FORMÉS À PENSER SÉCURITÉ DÈS L'ÉCOLE

Question de s’assurer que les jeunes travailleurs possèdent les compétences nécessaires pour être en mesure de protéger leur intégrité physique et psychologique et celle des autres travailleurs, il faut les sensibiliser dès l’école de formation aux dangers du métier et aux méthodes efficaces de prévention. Et comme une vieille mentalité d’« invincibilité » subsiste encore dans plusieurs garages, on essaie aussi de faire en sorte que la jeune génération soit porteuse d’une culture différente, qui mise sur la prévention des accidents et des maladies professionnelles. C’est en gros ce qu’explique Miguel Coursol, technicien en formation professionnelle au Centre de formation automobile de Sainte-Thérèse, une institution ayant une excellente réputation en matière de santé et de sécurité du travail.

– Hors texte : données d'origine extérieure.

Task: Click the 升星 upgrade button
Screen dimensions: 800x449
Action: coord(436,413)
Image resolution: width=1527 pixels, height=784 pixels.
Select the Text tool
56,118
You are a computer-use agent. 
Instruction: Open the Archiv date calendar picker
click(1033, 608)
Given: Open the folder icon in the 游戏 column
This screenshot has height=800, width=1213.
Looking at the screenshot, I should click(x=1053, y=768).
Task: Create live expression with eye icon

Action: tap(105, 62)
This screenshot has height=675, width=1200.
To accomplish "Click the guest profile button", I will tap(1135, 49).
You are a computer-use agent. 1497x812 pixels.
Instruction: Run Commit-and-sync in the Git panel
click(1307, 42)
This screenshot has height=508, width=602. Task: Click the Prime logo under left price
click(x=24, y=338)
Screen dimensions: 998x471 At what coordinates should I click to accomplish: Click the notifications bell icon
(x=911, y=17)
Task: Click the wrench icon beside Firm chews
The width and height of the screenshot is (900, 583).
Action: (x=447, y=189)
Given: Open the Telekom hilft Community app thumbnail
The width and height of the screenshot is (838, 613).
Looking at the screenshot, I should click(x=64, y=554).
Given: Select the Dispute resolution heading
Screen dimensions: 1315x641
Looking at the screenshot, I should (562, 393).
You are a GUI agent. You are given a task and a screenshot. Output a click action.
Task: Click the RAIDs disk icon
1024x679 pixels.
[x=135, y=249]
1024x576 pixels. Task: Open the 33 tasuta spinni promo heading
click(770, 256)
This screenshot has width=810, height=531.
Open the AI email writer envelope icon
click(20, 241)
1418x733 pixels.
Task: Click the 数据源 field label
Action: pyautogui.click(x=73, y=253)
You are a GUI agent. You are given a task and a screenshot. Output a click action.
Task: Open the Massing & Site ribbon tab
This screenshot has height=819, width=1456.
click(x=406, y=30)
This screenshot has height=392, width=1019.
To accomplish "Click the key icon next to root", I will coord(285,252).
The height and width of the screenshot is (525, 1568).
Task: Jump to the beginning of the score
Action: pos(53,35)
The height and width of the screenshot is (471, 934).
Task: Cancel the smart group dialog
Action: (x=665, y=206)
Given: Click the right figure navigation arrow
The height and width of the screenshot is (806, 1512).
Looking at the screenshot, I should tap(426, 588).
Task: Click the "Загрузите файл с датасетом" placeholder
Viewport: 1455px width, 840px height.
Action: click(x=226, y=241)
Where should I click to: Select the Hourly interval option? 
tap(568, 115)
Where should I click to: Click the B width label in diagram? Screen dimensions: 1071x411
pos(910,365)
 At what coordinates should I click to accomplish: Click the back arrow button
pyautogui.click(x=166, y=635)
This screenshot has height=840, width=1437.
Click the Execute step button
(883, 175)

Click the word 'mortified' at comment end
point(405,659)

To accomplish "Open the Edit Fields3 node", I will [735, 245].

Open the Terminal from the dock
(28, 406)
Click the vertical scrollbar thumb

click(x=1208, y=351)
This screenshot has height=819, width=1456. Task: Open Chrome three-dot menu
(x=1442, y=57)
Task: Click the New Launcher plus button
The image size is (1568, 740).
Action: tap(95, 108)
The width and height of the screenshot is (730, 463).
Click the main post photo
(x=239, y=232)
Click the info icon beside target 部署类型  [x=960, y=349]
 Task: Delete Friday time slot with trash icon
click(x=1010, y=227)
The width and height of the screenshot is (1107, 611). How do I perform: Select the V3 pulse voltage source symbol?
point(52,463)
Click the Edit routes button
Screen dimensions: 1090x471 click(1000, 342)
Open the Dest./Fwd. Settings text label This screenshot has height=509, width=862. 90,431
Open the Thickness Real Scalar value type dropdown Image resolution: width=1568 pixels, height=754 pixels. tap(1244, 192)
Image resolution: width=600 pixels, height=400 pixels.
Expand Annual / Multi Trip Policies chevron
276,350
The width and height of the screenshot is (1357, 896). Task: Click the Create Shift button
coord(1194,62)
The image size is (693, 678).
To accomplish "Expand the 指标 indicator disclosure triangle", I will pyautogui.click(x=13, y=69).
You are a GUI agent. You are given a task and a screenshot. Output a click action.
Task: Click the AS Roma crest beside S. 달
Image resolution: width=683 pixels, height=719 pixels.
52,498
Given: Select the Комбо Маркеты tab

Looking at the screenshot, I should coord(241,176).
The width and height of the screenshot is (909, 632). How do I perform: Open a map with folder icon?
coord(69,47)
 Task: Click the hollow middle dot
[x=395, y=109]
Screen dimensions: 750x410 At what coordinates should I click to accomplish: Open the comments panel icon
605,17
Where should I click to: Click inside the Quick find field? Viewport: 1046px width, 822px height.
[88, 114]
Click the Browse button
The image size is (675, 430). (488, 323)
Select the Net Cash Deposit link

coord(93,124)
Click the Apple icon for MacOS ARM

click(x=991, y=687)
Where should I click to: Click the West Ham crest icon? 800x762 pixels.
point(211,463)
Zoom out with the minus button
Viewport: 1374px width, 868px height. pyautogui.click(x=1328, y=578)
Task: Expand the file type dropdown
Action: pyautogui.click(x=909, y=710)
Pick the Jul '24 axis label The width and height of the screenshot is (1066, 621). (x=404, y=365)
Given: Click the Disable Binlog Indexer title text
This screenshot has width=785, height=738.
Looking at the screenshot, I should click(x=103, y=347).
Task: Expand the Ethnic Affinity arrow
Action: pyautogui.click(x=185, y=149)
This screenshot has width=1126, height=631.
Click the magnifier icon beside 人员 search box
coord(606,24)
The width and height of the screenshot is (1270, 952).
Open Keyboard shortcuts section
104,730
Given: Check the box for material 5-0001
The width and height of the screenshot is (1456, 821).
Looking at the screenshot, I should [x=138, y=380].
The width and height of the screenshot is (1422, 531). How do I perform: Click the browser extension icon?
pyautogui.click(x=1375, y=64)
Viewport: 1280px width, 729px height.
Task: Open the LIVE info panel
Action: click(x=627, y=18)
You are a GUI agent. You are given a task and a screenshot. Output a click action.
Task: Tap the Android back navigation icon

Une capsule santé et sécurité précède chaque cours. Même chose avant d’utiliser un nouvel outil, une nouvelle machine. En plus de l’insistance concernant le port de lunettes et de bottes de sécurité, de visières, de bouchons quand il y a du bruit. Tout y passe. On leur apprend très tôt à gérer efficacement les émanations de monoxyde de carbone. On leur montre à travailler avec des produits biodégradables pour laver les pièces mécaniques plutôt qu’avec des solvants toxiques. « Ils doivent aussi déceler par eux-mêmes des problèmes que j’ai volontairement créés dans l’atelier, ajoute Miguel Coursol. Pour réussir leurs examens, ils doivent aussi respecter les consignes de sécurité qui sont toujours très claires. Sinon, il y a échec. Nous sommes très sévères sur ce point. » La formation des jeunes aux divers métiers de l’automobile comprend un module complet uniquement axé sur la santé et la sécurité du travail. Bref, impossible de quitter l’école de formation sans avoir été bien sensibilisé aux bonnes méthodes de travail pour tenir à l’écart les dangers de la profession.

Ensuite, il y a le transfert de ces connaissances vers les entreprises. « C’est souvent ce qui est difficile pour les jeunes, déplore Miguel Coursol, car de vieilles mentalités subsistent encore dans les garages. » « Mais si les étudiants sont exposés à des bons outils et de bonnes méthodes de travail durant leur formation, ils vont finir par mettre de la pression sur les employeurs pour faire changer les choses, croit Denis Marchand. C’est souvent le point de départ important. Sinon, il n’y a rien qui change. »

Miguel Coursol et Denis Marchand savent tous les deux que rien ne vaut le témoignage d’une personne blessée au travail ou victime d’une maladie professionnelle pour sensibiliser les jeunes. « C’est pas mal plus efficace qu’on pense, indique Miguel Coursol. Ça vient jouer un peu dans leur tête et leur rappelle tout le temps de faire attention. »


1. L’OMS suggère une valeur guide de 70 décibels ou moins pour 24 heures, en l’absence de cofacteurs affectant l’audition, comme seuil d’exposition au bruit sans effet auditif pour une large part de la population.